• **Sezione di testo**
══════════════════════════════

L’Europa, dopo il dramma di Aylan, sembra essersi svegliata. Dalla Germania alla Francia, anche i paesi più rigidi hanno cambiato posizione sui migranti e si sono aperti all’accoglienza. In tutto il territorio dell’Unione fioriscono esperienze di accoglienza diffusa e di solidarietà. Ne abbiamo parlato con lo scrittore Moni Ovadia, per capire se sia possiible che una sola immagine possa essere cos’ determinante
Sembra che l’Europa abbia cambiato marcia sul tema dei migranti. Come se lo spiega?

Credo che Angela Merkel sia l’unica vera statista che abbiamo, lo dico da uomo di sinistra. Ha capito una cosa: questa onda umana non la puoi fermare se non ha prezzo di conseguenze inacettabili per la Germania, con il passato che ha. I bambini sono stati per lei il segno di quelle conseguenze. Stalin diceva: un morto è una tragedia, un milioni di morti sono una statistica. Sono morti tanti bambini in questi anni, migliaia. Ma quell’uno, Aylan, è impossibile da sostenere. Nel lager di Auschwitz successe un episodio simile. Dei detenuti tentarono di scappare o rubarano qualcosa. Non ricordo esattamente. Erano due adulti e un bimbo di 9 anni. Furono condannati e impiccati. I due uomini morirono subito. Il bimbo invece agonizzò per mezz’ora prima di morire. Era troppo leggero. Una certa teologia cristiana vide in quel bimbo il Cristo. Fu uno di quegli episodi che rese impossibile il silenzio su quel che succedeva in quei posti. È lo stesso che è capitato con Aylan. La Merkel ha fatto un atto lungimirante, estrememanerte forte in termini simbolici: la nazione carnefice della storia diventa umana., accogliendo un popolo in fuga E poi pensa al futuro, a costruire la Germania del futuro, come terra di accoglienza e di multiculturalità, sapendo di recuperare tante energie forti. I Siriani sono colti. Basta guardare la storia degli Stati Uniti d’America. La Merkel sta dando un segnale per il futuro dell’Europa. Da oggi i Paesi dell’est, penso anche alla Polonia che per quello che ha sofferto dovrebbe avere un atteggiamento diverso, possono solo adeguarsi alla linea. E non è un caso che tutto questo capiti nel tempo di Francesco. L’unico leader morale di questo periodo storico. Adamantino, puro e sudamericano, che sa cosa significa la tirannia. L’accoglienza però è solo il primo passo…

In che senso?

Dobbiamo ascoltare Francesco anche sugli altri grandi temi. In particolare sulla questione dei mercati e della finanza. Senza tornare ad un economia umana produrremo sempre più disperazione, povertà e guerre

Ma come può una sola foto ottenere un cambiamento così drastico?

══════════════════════════════

• **Le voci**
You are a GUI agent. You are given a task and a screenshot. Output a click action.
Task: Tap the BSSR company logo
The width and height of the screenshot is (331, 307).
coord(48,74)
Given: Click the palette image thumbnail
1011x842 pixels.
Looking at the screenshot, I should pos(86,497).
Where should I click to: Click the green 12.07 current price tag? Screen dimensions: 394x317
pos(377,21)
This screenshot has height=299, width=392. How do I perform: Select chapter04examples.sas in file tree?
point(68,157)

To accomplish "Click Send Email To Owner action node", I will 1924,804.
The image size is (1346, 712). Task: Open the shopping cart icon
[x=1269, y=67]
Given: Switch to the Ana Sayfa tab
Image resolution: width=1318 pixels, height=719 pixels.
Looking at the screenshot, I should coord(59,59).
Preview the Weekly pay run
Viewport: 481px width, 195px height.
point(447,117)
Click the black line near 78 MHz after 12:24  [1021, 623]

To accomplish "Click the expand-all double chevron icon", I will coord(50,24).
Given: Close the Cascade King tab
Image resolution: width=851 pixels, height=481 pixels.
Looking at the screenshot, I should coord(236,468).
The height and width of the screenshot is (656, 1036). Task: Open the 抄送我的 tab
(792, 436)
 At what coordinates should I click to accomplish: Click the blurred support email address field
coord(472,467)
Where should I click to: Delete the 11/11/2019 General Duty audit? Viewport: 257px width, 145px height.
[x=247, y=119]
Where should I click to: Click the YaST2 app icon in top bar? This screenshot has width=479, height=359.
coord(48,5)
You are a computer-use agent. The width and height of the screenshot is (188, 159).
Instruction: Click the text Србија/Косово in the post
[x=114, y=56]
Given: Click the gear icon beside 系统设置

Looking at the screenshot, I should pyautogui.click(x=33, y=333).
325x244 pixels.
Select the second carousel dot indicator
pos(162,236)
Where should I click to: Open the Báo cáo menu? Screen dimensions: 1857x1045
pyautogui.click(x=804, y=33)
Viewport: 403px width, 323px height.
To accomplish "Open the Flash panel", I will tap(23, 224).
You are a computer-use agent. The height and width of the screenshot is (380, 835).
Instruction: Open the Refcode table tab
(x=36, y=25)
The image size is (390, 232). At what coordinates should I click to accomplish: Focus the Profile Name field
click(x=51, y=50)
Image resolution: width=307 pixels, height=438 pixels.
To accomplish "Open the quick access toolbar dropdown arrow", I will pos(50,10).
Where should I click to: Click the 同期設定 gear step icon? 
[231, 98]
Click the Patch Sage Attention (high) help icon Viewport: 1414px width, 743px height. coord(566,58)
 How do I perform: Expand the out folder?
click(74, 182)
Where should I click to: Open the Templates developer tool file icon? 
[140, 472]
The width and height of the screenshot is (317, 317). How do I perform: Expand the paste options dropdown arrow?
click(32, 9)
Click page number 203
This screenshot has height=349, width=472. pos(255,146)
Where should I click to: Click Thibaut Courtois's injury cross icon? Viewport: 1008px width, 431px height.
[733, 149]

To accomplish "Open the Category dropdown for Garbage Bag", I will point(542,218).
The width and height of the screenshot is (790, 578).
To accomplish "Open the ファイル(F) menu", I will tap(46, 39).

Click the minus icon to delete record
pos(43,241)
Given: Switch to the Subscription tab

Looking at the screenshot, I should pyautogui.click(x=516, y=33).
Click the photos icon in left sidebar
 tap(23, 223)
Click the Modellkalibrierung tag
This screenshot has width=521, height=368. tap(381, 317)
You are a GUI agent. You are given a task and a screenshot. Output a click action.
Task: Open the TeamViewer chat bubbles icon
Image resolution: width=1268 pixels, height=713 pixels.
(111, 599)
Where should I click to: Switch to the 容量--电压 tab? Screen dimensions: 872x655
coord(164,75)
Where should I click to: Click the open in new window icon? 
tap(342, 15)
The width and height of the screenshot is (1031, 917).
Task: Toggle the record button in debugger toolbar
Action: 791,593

══════════════════════════════

• **I compiti**
a: Per ciascuna affermazione dì se è in accordo con l'intervista e cita le parole che lo decidono: (i) Ovadia si definisce un uomo di destra; (ii) nell'episodio di Auschwitz il bambino aveva 9 anni; (iii) Ovadia afferma che i siriani sono colti.
b: Ricopia dall'intervista, parola per parola, tutto il tratto che va da "L’Europa, dopo il" giù fino a "se lo spiega?".

• **Risposte per compito**
a:
(i) No: «lo dico da uomo di sinistra».
(ii) Sì: «Erano due adulti e un bimbo di 9 anni.»
(iii) Sì: «I Siriani sono colti.»

b:
L’Europa, dopo il dramma di Aylan, sembra essersi svegliata. Dalla Germania alla Francia, anche i paesi più rigidi hanno cambiato posizione sui migranti e si sono aperti all’accoglienza. In tutto il territorio dell’Unione fioriscono esperienze di accoglienza diffusa e di solidarietà. Ne abbiamo parlato con lo scrittore Moni Ovadia, per capire se sia possiible che una sola immagine possa essere cos’ determinante
Sembra che l’Europa abbia cambiato marcia sul tema dei migranti. Come se lo spiega?